児童手当をめぐって議論が盛り上がってきた。しかし、この問題、めちゃくちゃ根深いので、いくつかの切り口でまとめてみたい。

 

(1)控除から給付という政策転換

民主党政権において、年少扶養控除を廃止して「こども手当て」を支給することになった。

財源を確保できず、当初ぶち上げた額は実現できなかったものの、一時的に、所得制限なしの給付が実現した。

控除の増額の方が経済効果は同じだし政策実施にかかるコストが低いから良くね?という話だが、現金を配った方が支持率が上がるという助平心で控除から給付とられた。

故郷に子供30人いるから30人分支給してと言い出す外国人とかが報じられて、「だから給付じゃなくて控除だったのか」とみんなが思ったりした。

 

この控除から給付の政策転換により、専業主婦や老親の扶養には控除があるのに、子供の扶養に対しては控除がないという謎の状況になって現在に至る。

その後、自民党政権になると子供手当は児童手当と名前を変えたうえで改悪された。控除は廃止されたままなので、高所得者()は実質改悪となり遂には不支給となった。

 

これに対して、ふざけるな!1200万円の制限はおかしい!という声が上がるのは当然である。元々、年少扶養控除だったわけだから。

この辺の経緯を知らずにこの問題を語るのはアホである。扶養控除について勉強すべき。

提供データ:

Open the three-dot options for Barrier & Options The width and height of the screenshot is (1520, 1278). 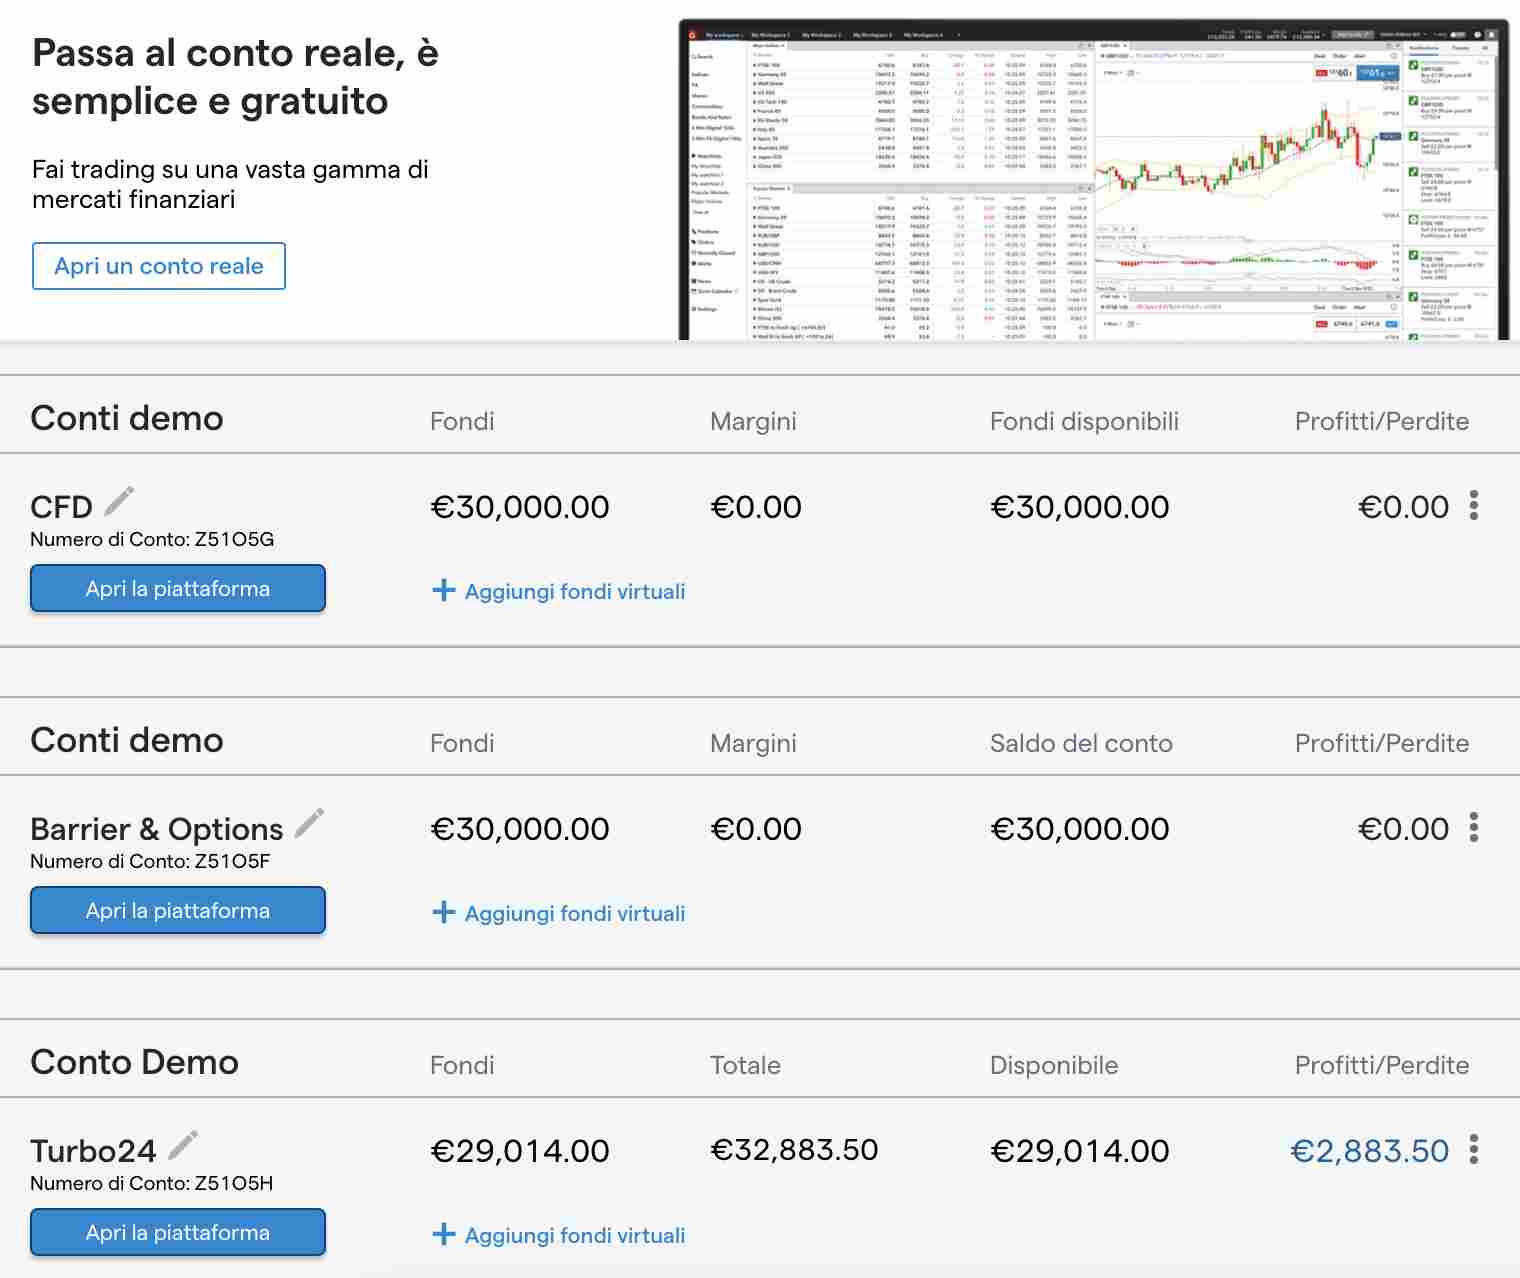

課題の説明:
抽出テキストのうち「(1)控除から給付という政策転換」を含む語句で始まり「平心で控除から給付とられた。」で終わる部分を、「民主党政権」を「当時の政権」に置き換えて書き直すこと。

最終結果:
(1)控除から給付という政策転換

当時の政権において、年少扶養控除を廃止して「こども手当て」を支給することになった。

財源を確保できず、当初ぶち上げた額は実現できなかったものの、一時的に、所得制限なしの給付が実現した。

控除の増額の方が経済効果は同じだし政策実施にかかるコストが低いから良くね?という話だが、現金を配った方が支持率が上がるという助平心で控除から給付とられた。